**Exercise prompt**
Reproduce, please, only the lines from the first line below to the line containing "[Căutare] (1409, 77)", inclusive.

--- Records for this task ---

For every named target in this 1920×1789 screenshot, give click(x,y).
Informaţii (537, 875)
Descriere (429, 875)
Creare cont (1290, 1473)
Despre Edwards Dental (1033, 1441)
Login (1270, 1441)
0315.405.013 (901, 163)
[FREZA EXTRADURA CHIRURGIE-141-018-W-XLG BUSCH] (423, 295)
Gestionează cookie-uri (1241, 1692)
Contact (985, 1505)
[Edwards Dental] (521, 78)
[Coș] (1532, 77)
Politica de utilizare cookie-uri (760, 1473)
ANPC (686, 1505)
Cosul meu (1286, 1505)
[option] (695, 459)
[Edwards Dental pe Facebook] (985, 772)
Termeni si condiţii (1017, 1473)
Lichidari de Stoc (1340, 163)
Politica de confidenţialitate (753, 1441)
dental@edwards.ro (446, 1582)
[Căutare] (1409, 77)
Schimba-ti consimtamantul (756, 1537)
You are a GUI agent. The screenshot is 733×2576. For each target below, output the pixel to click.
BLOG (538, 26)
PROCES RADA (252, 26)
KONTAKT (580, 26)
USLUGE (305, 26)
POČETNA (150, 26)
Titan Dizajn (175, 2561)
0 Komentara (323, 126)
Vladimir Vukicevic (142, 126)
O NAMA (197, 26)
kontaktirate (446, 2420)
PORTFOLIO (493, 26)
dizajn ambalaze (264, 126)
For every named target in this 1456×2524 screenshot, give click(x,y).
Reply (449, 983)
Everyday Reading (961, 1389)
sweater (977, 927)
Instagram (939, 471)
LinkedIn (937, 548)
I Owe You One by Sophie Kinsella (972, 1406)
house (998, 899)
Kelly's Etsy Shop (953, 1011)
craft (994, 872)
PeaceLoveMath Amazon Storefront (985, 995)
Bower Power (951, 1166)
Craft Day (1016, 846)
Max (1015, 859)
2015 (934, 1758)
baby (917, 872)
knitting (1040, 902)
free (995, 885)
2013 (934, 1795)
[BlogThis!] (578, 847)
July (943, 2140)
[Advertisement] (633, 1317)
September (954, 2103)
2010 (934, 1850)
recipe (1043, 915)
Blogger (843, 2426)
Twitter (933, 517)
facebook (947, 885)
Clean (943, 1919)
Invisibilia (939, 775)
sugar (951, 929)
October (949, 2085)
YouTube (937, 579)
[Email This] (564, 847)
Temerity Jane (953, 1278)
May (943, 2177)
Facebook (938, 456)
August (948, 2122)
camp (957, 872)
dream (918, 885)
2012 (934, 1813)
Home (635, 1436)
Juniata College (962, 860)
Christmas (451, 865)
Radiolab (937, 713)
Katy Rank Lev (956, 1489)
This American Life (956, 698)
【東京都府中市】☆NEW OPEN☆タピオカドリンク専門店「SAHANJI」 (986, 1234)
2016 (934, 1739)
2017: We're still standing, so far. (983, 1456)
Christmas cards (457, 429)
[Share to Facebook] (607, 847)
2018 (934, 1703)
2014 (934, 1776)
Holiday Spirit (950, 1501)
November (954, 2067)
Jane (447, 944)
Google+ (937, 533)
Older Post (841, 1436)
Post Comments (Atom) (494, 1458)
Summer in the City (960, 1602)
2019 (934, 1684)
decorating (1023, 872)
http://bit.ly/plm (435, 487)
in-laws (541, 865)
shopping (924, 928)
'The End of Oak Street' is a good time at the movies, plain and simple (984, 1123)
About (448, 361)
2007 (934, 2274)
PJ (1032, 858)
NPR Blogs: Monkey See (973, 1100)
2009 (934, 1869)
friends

---

**Your response**
For every named target in this 1920×1789 screenshot, give click(x,y).
Informaţii (537, 875)
Descriere (429, 875)
Creare cont (1290, 1473)
Despre Edwards Dental (1033, 1441)
Login (1270, 1441)
0315.405.013 (901, 163)
[FREZA EXTRADURA CHIRURGIE-141-018-W-XLG BUSCH] (423, 295)
Gestionează cookie-uri (1241, 1692)
Contact (985, 1505)
[Edwards Dental] (521, 78)
[Coș] (1532, 77)
Politica de utilizare cookie-uri (760, 1473)
ANPC (686, 1505)
Cosul meu (1286, 1505)
[option] (695, 459)
[Edwards Dental pe Facebook] (985, 772)
Termeni si condiţii (1017, 1473)
Lichidari de Stoc (1340, 163)
Politica de confidenţialitate (753, 1441)
dental@edwards.ro (446, 1582)
[Căutare] (1409, 77)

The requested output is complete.